What a long and strange race it has been.
The past year we have watched a wide array of candidates vie for the chance to be our forty-fourth president until it finally came down to the two major contenders for the office, Senator John McCain and Senator Barack Obama. Both ran aggressive and well-funded campaigns, with the candidates together raising over $1 billion for the first time in history. Furthermore, a huge percentage of Obama’s funds were donated by individuals, with a significant number of small contributions coming from people who were giving to a political campaign for the first time.
Obama’s success overall can be to a great extent attributed to the huge number of first-time voters, contributors and volunteers that came out in support. Americans were inspired and moved to action more than ever before.
Election Day itself seemed to go smoothly, certainly more so than the tempestuous races of recent years. Across the entire country voters cast their ballots yesterday, electing Barack Obama by margins unseen by a Democratic candidate in decades.
Jason Rae, Chair of Wisconsin College Democrats, remarked, “I think we saw Americans wanting change, wanting to believe again in their government and in their country. Tonight’s result showed that the American people believe Senator Obama and his vision for America.”
But what does this vision entail? President-Elect Barack Obama has laid out extensive plans for his administration, which include tackling the current economic crisis as well as taking on key issues which require widespread reform. Addressing the present state of the economy will clearly be top priority for the president elect. Obama has stated he will attend to the housing crisis as one of his first acts, providing incentives for banks to refinance or buy outstanding mortgages. He also plans to change bankruptcy laws to empower judges to modify families’ mortgages, allowing more Americans to remain in their homes.
To jumpstart the economy overall, Obama has pledged to pursue another goal of his, creating a large number of new jobs in the alternative energy sector. Additionally, he has proposed a cap-and-trade system for carbon emissions, which will allow Congress to sell permits for burning fossil fuels. The money from this endeavor will then go to tax credits for green companies, energy research grants, and loans for improving the efficiency of plaguing industries such as car manufacturing.

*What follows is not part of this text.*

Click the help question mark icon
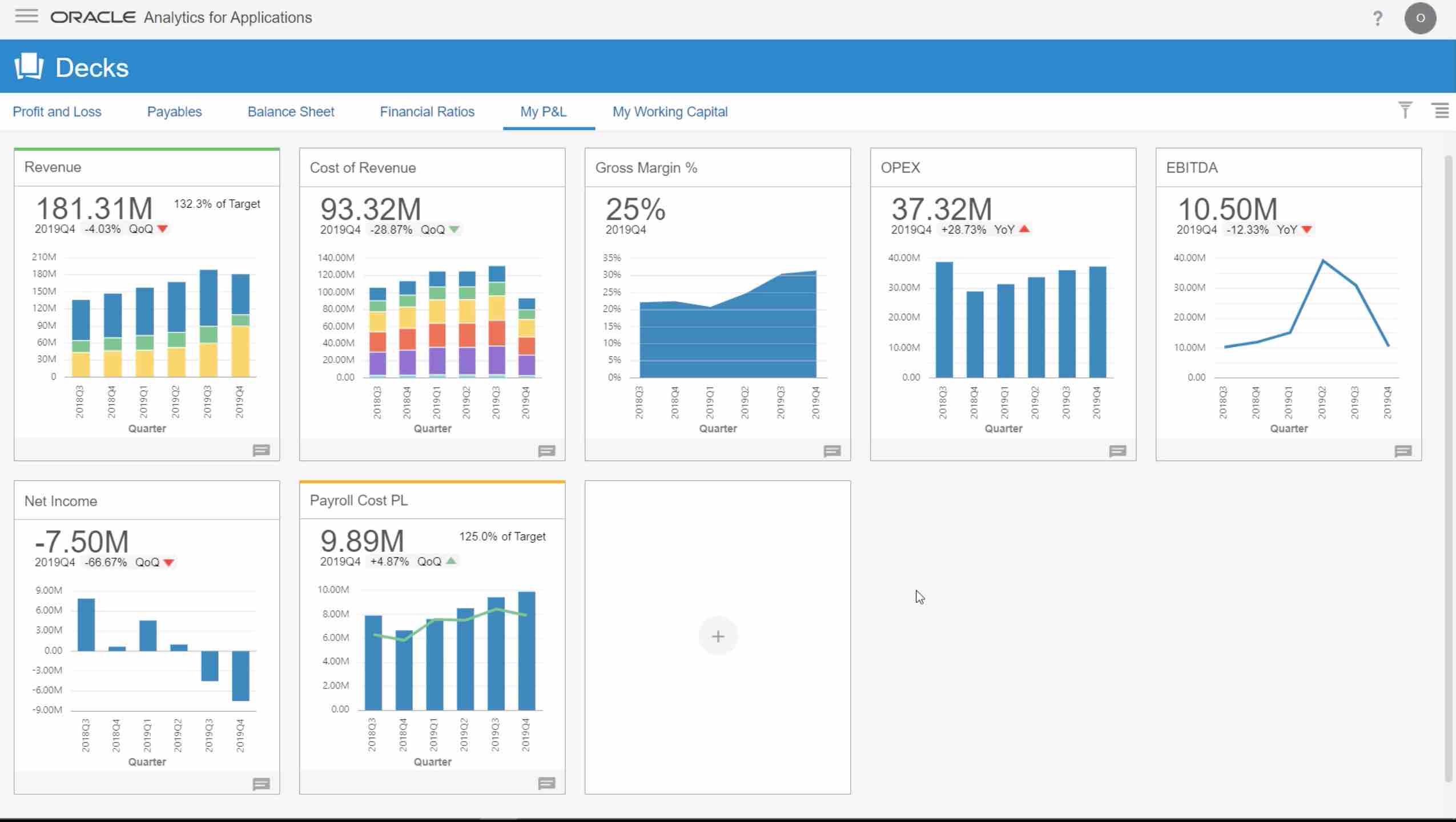The height and width of the screenshot is (822, 1456). coord(1377,19)
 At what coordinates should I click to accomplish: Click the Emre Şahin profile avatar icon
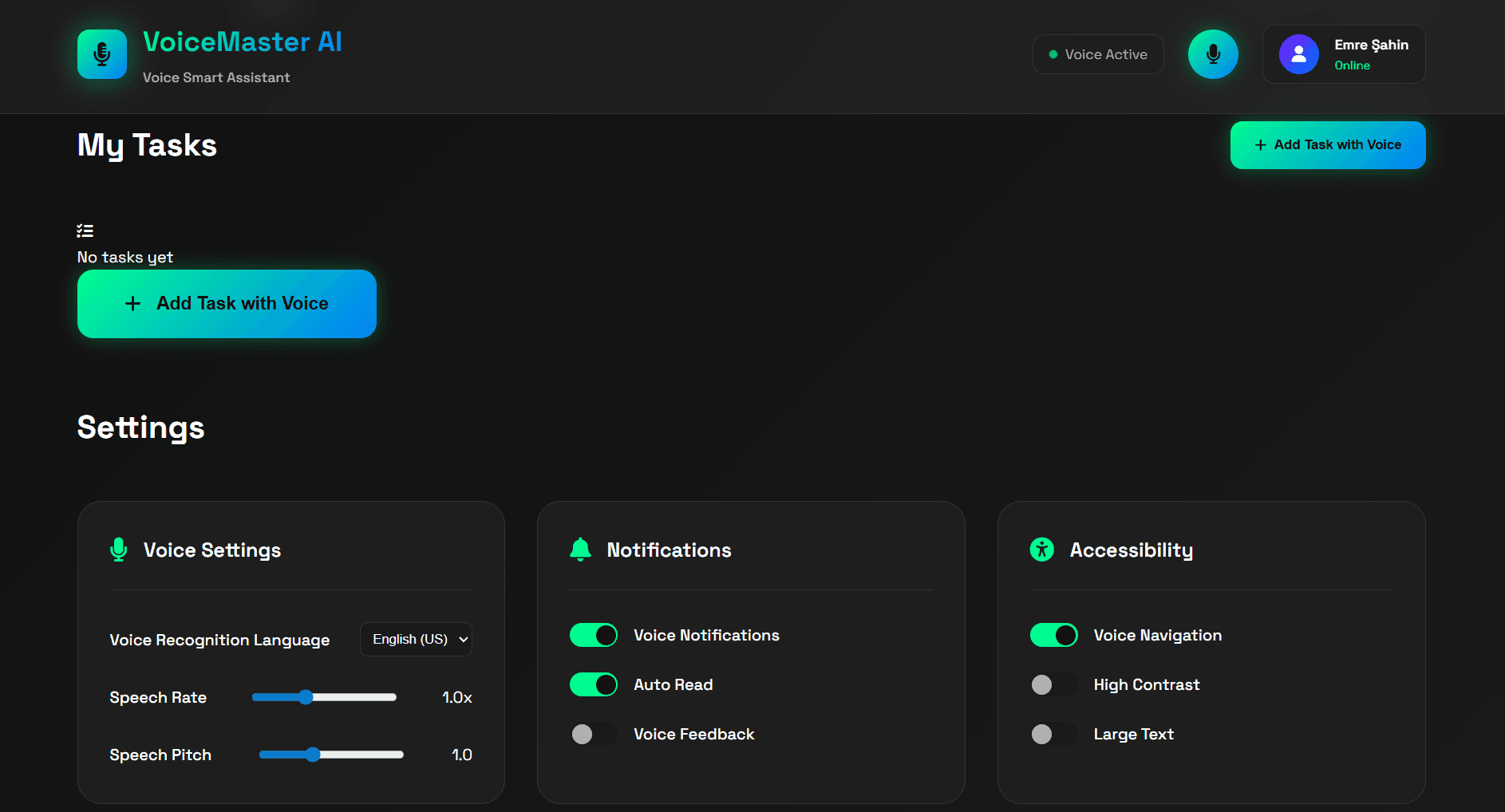(1298, 54)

Other major goals for the Obama administration include the improvement of our health care and education systems. As often discussed throughout the campaign, Obama plans to require employers to cover their employees’ health insurance and will lower costs to each family by $2500. He further will work to require health insurance for all children, with the eventual goal of universal coverage.
Great importance has also been placed on education reform and retooling No Child Left Behind to reduce its emphasis on testing and the penalizing of underperforming schools. Opposed to school vouchers, Obama instead supports increased funding allocated to charter schools and an expansion of early-childhood programs. Ultimately, Obama’s goal is to make a college education a realistic possibility for all.
Another main point laid out in Obama’s plan for America addresses the current military situation in Iraq and Afghanistan. Long holding the position that a timetable for troop withdrawal from Iraq is necessary, Obama hopes to have half of all U.S. troops out of the country by May of 2010. He further believes that our focus and resources should presently be switching toward Afghanistan to fight against the Taliban and al-Qaeda.
In addition to simply increasing troop levels, Obama believes in the necessity of better training Afghan forces and providing assistance to Afghan civilians, giving them alternative means of making a living apart from poppy-farming. Finally, his administration will pursue means of securing Afghanistan’s border with Pakistan and reducing corruption in the area. With a solid Democratic majority, these challenging goals can viably be achieved in the years to come.
While Barack Obama has accomplished a number of impressive feats in the past months, he most notably has managed to inspire a feeling of faith in the direction our country is now headed. He has pledged to make every effort to bring Americans together, no matter their party affiliation, with the goal of improving the quality of life for everyone.
Marecca Vertin, a member of the Marquette Obama team and poll monitor, agreed that “decent health care, a decent education, and general accountability from government are not actually divisive issues for most Americans.” She added, “The huge increase in voter turnout for Obama proves that this campaign made it clear that we can get real work done together without being radically left- or right-wing but by… acting in the generally moderate interests of the American people.”
After a long and hard-hitting campaign from both candidates, cooperation will now be the key to moving forward to achieve the change Americans desire.
Matt Dambach, chair of Students for McCain at Marquette, is of the same opinion. “At the end of the day both Republicans and Democrats have the same goal of doing what is best for our nation,” he says.
Both sides can further agree that with voter turnout at incredible highs this year, the increased political dialogue among American citizens can only have positive results. Dambach commented that “one of the great positives from this election cycle is the involvement of millions of new voters; involvement which will only make our country better in years to come.” Barack Obama, now the face of our country and representative of millions of Americans, will lead this country in a new direction.
That direction is one which will bring supporters of both parties together, moving forward and making this great nation even stronger as we work together for change.